**Excerpt provided:**
----

Change Management

The vital role of senior staff in change management

The importance of enterprise wide skills in change management

The role of formal research and development systems in change management

The importance of good planning in change management

The central role of project management in change management

The importance of action standards in change management

The role of outsourcing in change management

The role of complaints in change management

Digitization as a rapid route to achieve management of change for both customer s/ suppliers

Automation in change management

The role of location in achieving change

Improving decision making to reduce barriers to the management of change

The importance of MIS choices in change management

Structural impacts on change management

The role of defining authority/responsibility in change management

Motivation and change management

The role of communication in change management

Manpower planning and change management

The role of cost control in change management

 

Senior management. It is clear that the role of top management will be paramount in defining and maintaining direction and speed of development within the enterprise. Their role in the management of change will be influenced by many factors, which will include their expertise for their respective roles, their understanding of other parts of the operation, their links within the enterprise which will largely determine their independence  of thought and deed (informal/formal networks and nepotism), and the diversity that they bring to the enterprise.  Any staff in any position will tend to develop fixed approaches and attitudes the longer that they are in a particular role, and senior management are no exception. They will always provide a role model for the rest of the enterprise, with their attitudes and behavior crucial to achieve any effective change.

A range of factors will determine the effectiveness of senior management in driving change. They will include leadership, creativity and problem solving, corporate governance, mentoring, industrial relations, code of conduct, separation of powers, succession planning, PDP, appraisal, rule of eight, disciplinary code, whistleblowing, focused recruitment (7 Point Plan), training, job rotation, contract, job description, MBWA, random inspection, formal approval processes, wages ratio.

Measurement of effectiveness will include criteria such as labour productivity, employee satisfaction, labour turnover, skills, absenteeism, customer satisfaction , share churn rates, findings of exit interviews with ex-employees, supplier satisfaction, disciplinary actions, health and safety infringements, labour dispute days lost, gross profit, return on capital employed, new product development rates, AER, gender equality, litigation rates, complaints, diversity index, succession planning

Skills. The greater the level of enterprise wide skills, the greater will be the level of flexibility and ability to implement change.

----

**Problems to solve:**
• A. According to the change management text, what will senior management always provide for the rest of the enterprise?
• B. Reproduce the passage of the change management text that opens with the words containing "Senior management. It" and closes with "any effective change.".

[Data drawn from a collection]
----

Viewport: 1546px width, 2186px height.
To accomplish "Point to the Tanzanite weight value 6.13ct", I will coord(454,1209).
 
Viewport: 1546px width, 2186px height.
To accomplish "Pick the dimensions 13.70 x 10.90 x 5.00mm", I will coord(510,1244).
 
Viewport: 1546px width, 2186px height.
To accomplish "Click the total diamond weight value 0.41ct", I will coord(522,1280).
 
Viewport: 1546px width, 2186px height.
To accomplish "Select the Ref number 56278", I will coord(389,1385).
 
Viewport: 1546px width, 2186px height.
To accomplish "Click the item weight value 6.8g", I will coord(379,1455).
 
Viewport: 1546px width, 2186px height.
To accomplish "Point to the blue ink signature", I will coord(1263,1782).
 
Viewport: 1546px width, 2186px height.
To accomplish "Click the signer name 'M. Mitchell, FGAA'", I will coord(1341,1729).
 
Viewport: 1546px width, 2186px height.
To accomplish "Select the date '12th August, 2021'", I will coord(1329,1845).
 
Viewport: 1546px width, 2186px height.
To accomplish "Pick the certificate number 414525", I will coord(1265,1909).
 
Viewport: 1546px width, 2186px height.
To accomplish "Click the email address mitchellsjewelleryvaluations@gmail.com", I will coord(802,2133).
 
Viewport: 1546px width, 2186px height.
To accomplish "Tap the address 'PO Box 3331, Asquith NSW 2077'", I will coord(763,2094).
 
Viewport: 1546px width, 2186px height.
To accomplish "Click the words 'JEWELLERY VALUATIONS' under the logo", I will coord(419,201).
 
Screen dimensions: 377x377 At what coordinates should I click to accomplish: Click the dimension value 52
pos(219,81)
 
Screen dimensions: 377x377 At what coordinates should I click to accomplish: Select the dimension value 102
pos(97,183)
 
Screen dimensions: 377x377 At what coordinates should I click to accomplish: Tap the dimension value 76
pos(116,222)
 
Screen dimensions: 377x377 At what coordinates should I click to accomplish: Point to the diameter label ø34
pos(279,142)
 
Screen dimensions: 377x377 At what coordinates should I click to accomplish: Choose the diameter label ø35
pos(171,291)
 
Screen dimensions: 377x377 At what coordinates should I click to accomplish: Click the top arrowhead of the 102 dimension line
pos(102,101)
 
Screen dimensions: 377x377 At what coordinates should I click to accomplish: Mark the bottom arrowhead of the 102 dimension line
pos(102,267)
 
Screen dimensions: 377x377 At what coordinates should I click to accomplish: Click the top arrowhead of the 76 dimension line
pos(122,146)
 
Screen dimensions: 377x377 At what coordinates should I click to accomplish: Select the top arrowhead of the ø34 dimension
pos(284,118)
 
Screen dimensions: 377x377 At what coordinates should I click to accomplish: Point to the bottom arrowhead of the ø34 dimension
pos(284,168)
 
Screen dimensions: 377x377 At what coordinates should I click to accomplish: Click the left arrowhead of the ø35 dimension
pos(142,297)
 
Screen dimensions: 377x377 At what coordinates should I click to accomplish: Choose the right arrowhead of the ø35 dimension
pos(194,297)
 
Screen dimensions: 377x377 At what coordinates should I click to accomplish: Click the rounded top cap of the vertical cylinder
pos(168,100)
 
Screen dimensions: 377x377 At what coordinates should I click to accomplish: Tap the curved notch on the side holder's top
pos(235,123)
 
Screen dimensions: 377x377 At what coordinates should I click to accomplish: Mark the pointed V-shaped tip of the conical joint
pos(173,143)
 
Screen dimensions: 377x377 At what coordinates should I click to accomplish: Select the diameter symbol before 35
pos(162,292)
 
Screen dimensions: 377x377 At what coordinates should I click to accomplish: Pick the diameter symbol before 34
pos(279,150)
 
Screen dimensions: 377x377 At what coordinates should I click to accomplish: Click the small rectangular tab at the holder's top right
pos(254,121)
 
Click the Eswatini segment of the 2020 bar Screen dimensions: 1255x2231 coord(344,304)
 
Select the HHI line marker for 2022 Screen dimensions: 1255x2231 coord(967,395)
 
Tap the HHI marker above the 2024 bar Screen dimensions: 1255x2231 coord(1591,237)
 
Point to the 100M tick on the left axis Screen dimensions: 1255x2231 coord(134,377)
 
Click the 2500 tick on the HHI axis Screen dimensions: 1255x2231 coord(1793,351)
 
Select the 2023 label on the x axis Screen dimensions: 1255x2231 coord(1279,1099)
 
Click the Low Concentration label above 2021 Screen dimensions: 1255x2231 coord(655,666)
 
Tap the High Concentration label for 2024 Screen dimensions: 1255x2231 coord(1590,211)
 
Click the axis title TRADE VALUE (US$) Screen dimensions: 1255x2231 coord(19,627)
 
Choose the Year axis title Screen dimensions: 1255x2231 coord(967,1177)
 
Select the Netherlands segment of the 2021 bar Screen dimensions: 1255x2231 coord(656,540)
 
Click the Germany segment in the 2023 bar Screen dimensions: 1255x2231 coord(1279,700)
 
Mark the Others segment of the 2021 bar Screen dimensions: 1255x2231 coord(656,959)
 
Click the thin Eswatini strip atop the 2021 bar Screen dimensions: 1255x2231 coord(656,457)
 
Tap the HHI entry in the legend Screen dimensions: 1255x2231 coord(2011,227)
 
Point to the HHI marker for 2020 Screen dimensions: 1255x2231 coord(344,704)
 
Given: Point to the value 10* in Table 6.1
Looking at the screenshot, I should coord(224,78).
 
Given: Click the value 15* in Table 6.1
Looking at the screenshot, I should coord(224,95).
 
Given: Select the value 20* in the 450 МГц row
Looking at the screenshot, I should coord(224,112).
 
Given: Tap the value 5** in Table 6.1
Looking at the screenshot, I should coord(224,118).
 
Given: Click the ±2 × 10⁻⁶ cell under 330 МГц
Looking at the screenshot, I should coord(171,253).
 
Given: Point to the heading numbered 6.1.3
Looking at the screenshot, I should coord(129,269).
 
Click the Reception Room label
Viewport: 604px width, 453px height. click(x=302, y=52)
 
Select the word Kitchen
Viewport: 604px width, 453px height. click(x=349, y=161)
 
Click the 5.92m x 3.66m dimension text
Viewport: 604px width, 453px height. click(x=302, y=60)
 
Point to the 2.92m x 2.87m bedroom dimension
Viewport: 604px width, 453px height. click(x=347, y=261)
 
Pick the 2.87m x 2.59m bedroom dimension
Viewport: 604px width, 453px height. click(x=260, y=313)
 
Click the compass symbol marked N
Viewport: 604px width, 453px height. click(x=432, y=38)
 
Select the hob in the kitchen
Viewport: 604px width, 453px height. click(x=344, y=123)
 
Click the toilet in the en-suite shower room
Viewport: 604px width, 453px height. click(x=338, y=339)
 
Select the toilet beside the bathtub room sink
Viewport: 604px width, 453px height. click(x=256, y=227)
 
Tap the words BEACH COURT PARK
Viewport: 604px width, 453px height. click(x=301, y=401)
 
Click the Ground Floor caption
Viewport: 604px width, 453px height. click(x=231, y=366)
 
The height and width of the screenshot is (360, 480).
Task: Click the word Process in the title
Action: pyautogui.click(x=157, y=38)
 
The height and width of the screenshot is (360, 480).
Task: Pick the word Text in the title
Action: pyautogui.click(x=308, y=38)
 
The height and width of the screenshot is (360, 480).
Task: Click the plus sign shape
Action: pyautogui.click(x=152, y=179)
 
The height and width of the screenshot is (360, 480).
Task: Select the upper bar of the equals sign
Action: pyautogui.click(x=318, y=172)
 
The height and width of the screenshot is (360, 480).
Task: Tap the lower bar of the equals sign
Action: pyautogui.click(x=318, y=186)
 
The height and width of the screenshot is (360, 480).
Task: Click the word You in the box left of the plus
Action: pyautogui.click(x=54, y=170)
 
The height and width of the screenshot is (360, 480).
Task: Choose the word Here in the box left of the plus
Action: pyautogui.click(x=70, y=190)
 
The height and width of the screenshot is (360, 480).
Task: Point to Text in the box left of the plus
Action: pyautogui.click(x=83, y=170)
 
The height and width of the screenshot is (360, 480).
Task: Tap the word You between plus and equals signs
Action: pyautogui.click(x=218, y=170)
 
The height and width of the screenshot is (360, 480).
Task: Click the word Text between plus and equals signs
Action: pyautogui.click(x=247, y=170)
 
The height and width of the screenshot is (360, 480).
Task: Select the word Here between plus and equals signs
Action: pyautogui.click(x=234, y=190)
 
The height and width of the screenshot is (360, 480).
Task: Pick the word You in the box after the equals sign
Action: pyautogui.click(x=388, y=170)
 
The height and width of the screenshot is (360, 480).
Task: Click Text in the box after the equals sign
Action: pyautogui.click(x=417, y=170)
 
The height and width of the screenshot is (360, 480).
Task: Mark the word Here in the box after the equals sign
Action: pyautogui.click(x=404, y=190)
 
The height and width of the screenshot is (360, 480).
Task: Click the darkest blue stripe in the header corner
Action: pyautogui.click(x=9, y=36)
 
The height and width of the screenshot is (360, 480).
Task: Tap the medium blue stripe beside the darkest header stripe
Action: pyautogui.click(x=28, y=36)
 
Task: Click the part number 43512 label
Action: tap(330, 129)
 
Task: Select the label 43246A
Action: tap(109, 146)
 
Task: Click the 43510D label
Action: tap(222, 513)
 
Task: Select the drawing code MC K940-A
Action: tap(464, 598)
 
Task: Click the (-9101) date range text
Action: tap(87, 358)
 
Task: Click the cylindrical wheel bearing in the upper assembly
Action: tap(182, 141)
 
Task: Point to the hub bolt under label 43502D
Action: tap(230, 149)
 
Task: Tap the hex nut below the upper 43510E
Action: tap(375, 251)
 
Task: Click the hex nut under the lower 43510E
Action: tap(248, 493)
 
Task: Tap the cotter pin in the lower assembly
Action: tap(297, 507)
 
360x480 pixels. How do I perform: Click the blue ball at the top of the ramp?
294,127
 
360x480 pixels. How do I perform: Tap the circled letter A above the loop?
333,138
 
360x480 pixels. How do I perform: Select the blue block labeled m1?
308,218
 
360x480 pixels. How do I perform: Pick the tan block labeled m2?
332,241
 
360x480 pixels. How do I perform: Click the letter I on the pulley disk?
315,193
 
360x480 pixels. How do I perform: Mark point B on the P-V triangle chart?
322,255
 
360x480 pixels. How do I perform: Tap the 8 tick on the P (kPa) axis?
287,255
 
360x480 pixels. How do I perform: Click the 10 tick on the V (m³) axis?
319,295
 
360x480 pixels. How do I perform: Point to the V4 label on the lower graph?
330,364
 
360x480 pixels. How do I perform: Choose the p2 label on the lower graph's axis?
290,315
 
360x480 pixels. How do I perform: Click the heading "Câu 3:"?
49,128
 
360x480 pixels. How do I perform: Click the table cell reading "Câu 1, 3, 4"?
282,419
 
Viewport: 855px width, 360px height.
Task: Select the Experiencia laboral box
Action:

----

**Correct answers:**
• A. A role model.

• B.
Senior management. It is clear that the role of top management will be paramount in defining and maintaining direction and speed of development within the enterprise. Their role in the management of change will be influenced by many factors, which will include their expertise for their respective roles, their understanding of other parts of the operation, their links within the enterprise which will largely determine their independence  of thought and deed (informal/formal networks and nepotism), and the diversity that they bring to the enterprise.  Any staff in any position will tend to develop fixed approaches and attitudes the longer that they are in a particular role, and senior management are no exception. They will always provide a role model for the rest of the enterprise, with their attitudes and behavior crucial to achieve any effective change.